Little Napolean
My mother was a devoted practitioner of a Zen style of minimalist parenting, a style that suited me and my general desire not to be meddled with perfectly. Never was this style more expertly employed than when I was nine and first learning to play the flute. The problem was the slurs. To slur, a flutist does not tongue each individual note but exhales one continuous breath so that the notes appear to run together as if they were poured out of a jug, rather than dropped one by one from your instrument. I couldn’t get it. Somehow by not pausing to articulate each note the whole business came out rushed and muddied. How disappointing: only three months into my musical expedition, and I’d reached my Waterloo.

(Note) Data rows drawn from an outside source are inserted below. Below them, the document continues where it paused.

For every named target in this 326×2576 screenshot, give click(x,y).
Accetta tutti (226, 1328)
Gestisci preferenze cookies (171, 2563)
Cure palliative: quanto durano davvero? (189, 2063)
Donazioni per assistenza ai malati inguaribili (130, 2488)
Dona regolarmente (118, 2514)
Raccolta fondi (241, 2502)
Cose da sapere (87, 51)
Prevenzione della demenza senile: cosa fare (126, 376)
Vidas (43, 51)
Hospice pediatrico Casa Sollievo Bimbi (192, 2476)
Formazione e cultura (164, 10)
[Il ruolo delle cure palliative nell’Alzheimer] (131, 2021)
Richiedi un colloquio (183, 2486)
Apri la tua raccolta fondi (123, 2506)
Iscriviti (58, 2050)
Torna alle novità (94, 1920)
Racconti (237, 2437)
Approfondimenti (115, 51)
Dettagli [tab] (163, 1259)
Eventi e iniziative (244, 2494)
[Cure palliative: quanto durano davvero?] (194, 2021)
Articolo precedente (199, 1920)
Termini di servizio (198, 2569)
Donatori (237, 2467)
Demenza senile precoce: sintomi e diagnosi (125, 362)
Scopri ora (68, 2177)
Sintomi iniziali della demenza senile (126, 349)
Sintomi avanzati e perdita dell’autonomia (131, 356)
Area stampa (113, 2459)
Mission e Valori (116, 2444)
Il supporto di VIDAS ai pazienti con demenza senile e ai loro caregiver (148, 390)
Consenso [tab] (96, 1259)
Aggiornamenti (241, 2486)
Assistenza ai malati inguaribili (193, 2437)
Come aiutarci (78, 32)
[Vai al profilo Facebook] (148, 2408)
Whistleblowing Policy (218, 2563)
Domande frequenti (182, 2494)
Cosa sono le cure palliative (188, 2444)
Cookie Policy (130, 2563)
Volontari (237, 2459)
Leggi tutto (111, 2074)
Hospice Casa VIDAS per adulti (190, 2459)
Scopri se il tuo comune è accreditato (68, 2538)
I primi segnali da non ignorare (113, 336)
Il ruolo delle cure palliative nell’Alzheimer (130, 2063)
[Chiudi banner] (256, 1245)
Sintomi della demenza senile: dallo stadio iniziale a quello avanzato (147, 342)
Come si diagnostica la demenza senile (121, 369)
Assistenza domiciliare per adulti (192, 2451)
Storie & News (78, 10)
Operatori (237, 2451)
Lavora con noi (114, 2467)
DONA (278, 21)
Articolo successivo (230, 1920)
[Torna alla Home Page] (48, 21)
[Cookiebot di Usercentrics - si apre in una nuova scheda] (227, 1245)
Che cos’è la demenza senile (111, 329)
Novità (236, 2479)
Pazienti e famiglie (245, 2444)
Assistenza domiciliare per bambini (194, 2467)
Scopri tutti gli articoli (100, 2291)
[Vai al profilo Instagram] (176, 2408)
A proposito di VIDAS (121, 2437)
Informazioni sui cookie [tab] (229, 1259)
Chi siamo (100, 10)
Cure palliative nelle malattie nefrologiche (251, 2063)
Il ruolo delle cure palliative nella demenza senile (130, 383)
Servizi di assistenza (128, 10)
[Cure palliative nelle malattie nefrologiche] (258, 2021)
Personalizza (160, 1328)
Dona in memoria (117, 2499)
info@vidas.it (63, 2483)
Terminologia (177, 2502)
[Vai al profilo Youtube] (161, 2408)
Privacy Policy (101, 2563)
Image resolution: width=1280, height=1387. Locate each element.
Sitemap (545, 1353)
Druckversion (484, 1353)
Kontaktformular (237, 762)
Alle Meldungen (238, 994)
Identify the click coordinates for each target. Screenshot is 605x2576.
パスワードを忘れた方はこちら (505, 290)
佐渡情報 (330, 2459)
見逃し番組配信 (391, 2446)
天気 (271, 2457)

After a particularly fruitless practice session, I marched to my mom’s bedroom where she may have been seeking refuge from the life of a single mother, and broke the news. “I can’t get the slurs,” I told her. “I’m going to quit.”
To which she replied: “Okay.”
I was caught completely off guard. I had prepared a passionate defense of my fluting ineptitude and the pain it was causing me. Did she want me to suffer through failure after failure? But the fight for which I had readied myself never came, and I turned around knowing I was not going to quit.
There is nothing failure loves more than opposition. It feeds off it. After all, if something is being opposed, then that something must exist. When your punches come back empty, you can only ask yourself what you were swinging at. I certainly did that day. This little Napoleon marched back to his music stand, victorious in his surrender.